Maybe I wasn't clear. The reason I included links is because everything I'm talking about is already starting to happen, this isn't theoretical stuff. We're in Year Six of the ACA's new incentives. And one of the ways to win under the ACA is for payers and providers to get serious about helping people get and stay healthy.

Yes, reducing claims costs without reducing premiums does do rather healthy things for your balance sheet.

Sellers in the marketplaces have put out products with a range of network breadth: you can buy broader network offerings that include higher priced providers, or you can buy generally cheaper narrower network products that cut out high-priced providers. The latter have proven to be popular, which has led to price concession from providers in some markets.

Indeed, and you can buy insurance that doesn't actually do very much at all at quite a reasonable price as well.

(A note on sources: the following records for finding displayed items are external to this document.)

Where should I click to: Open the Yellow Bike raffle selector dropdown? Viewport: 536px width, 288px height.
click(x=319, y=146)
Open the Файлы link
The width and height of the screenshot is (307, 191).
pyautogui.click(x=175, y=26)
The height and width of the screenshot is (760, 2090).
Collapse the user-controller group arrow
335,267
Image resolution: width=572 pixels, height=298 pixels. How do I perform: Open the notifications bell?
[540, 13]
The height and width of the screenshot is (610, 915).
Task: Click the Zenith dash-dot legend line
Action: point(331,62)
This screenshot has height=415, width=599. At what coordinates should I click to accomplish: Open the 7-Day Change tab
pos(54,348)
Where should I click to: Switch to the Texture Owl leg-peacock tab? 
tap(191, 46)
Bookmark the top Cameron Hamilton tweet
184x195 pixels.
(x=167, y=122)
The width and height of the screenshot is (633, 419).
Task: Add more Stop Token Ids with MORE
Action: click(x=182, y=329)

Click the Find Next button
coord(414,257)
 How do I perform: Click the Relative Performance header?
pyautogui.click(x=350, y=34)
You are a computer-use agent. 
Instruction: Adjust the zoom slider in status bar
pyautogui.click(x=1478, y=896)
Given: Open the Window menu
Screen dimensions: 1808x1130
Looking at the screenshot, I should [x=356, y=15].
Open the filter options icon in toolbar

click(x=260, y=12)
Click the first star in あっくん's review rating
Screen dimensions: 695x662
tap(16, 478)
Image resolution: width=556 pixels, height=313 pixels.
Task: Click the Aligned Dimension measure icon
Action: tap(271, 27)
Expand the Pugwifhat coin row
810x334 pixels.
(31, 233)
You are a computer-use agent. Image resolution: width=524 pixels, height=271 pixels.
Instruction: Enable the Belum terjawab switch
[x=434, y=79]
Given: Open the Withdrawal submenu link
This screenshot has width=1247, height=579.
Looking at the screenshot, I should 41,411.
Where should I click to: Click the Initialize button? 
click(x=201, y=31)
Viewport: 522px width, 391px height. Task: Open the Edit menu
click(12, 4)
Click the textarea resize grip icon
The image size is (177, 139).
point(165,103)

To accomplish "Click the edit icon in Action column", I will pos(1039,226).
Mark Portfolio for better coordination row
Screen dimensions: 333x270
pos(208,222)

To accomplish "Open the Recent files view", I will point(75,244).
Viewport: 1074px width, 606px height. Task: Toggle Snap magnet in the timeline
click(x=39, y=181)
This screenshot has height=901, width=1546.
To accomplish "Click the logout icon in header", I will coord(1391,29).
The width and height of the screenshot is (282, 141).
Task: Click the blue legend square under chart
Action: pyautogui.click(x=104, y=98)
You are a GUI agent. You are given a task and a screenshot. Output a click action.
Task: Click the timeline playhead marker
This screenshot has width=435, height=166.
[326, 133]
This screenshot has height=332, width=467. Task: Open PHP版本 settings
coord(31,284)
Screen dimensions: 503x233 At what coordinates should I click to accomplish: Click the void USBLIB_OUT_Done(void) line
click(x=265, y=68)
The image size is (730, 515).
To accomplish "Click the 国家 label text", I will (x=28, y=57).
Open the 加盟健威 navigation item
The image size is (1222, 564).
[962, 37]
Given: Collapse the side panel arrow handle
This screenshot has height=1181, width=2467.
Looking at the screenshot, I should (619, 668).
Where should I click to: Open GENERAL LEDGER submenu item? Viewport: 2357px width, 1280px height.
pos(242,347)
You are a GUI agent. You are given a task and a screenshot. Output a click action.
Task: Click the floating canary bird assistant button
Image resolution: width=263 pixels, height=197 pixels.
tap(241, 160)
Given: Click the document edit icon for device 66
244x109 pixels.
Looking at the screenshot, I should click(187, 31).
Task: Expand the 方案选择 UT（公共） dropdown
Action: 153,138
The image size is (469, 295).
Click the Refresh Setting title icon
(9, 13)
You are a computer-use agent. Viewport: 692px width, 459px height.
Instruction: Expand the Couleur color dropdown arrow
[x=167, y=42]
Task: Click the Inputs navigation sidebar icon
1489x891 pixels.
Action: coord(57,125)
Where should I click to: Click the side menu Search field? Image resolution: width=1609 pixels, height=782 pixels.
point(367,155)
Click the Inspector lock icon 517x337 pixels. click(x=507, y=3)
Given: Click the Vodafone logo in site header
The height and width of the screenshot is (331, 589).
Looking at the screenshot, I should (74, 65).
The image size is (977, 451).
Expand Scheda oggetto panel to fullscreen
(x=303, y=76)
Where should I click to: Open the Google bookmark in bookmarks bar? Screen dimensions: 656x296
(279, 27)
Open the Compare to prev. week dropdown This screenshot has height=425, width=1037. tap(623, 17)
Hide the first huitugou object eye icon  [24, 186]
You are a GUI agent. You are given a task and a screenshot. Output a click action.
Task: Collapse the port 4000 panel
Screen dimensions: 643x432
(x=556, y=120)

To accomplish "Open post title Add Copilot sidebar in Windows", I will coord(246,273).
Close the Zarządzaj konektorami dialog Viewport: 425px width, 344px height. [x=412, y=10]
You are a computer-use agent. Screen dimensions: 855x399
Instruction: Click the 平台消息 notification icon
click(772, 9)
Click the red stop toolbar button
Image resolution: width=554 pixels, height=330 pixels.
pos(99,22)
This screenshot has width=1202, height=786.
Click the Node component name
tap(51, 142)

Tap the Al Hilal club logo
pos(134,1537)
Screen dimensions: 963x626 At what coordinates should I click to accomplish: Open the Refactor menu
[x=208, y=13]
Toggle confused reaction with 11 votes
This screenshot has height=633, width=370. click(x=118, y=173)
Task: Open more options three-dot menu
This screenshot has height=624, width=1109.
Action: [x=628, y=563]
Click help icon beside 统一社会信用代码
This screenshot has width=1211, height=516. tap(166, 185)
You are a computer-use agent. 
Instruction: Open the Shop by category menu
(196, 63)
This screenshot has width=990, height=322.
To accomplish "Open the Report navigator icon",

Yes, it holds providers accountable for their costs. This has been going on for several years now, it's one of the most important changes to the health care system ushered in by the ACA.

My father installed one of the very first computer billing systems in the US, that was back in the early 1960s. That system enabled the hospital to bill for every band-aid and box of tissues that the patient used. I don't believe that the ACA was in effect then.

Perhaps, but the current proposals for single-payer feature no benefit design at all, dismantle most of the payment reforms re-shaping the delivery system and encouraging population health management, and to date don't contain workable mechanisms to determine pricing. Which is to say, they're missing all of the most important ingredients.

Then might I be so rude as to suggest that the US start looking OUTSIDE of the US to see how other countries manage to make it work (rather than attempting to [a] make it work, and make sure that the private insurance companies don't suffer any diminution in profits?